La faute de la victime

Il n’y a pas seulement les personnes qui n’y croient pas qui encouragent la culture du viol, mais aussi les personnes qui blâment la victime. On lui reproche alors d’avoir manqué de jugement, comme si c’était elle qui était dans le tort. En croyant que c’est à la victime de faire attention, on banalise le fait qu’il existe des agresseurs. Les dires de la victime sont aussi souvent remis en question: «Elle l’accuse pour l’argent!», ou encore : «Elle cherche l’attention». Certains vont même jusqu’à dire que la victime l’a cherché; c’est ça qu’elle voulait et c’est bien fait pour elle!

L’effet de groupe

Pour en revenir à l’initiation assez dégradante qui s’est tenue à l’Université de Montréal, j’ai lu dans des commentaires concernant l’article: «Avait juste à pas l’faire!» Si seulement les choses étaient aussi simples, je crois qu’il n’y aurait jamais eu de Seconde Guerre mondiale.

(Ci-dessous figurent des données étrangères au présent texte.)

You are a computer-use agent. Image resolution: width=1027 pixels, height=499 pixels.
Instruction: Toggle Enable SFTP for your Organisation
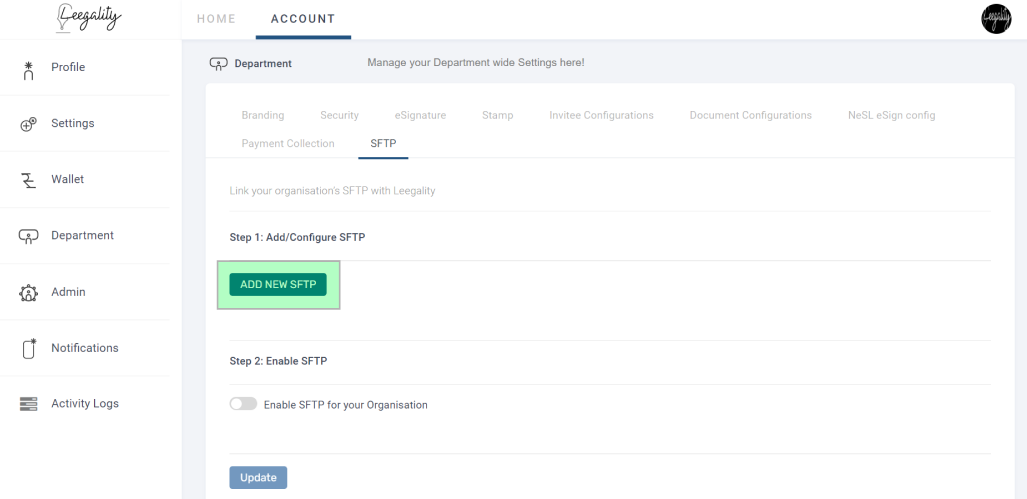click(243, 404)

On peut lire sur le site psychologiesociale.com, tenu par la psychologue Elisabeth Deswarte, que d’être dans un groupe peut mener les gens à voir des comportements antisociaux. Dans la vie, s’il y a bien quelque chose qu’on hait tous, c’est de se sentir obligé de faire quelque chose. Je ne suis pas nécessairement contre les initiations. En fait, son but est de souder des liens entre les nouveaux étudiants et les vétérans.

L’éducation

La meilleure solution pour améliorer la qualité de vie de tout le monde est sans nul doute l’éducation. Dès le plus jeune âge, il serait important d’enseigner aux futurs citoyens comment vivre en société, et de leur apprendre à respecter les personnes qui nous entourent. J’ai grandi dans une famille assez libérale, dans laquelle je pouvais parler de tout. Malgré cela, rendu à l’adolescence, je dois avouer que j’étais parfois maladroit avec ma blonde de l’époque. J’avais de la misère à communiquer mes craintes et mes désirs. Avec du recul aujourd’hui, je constate qu’il manquait quelque chose à mon éducation. Je n’imagine pas dans les foyers où la sexualité et les relations interpersonnelles sont un tabou. Je crois aussi que les étudiants devraient être plus au courant des programmes offerts par l’UQTR. Il y a notamment un programme de sexologie que tous les étudiants peuvent suivre. Je vous y invite fortement.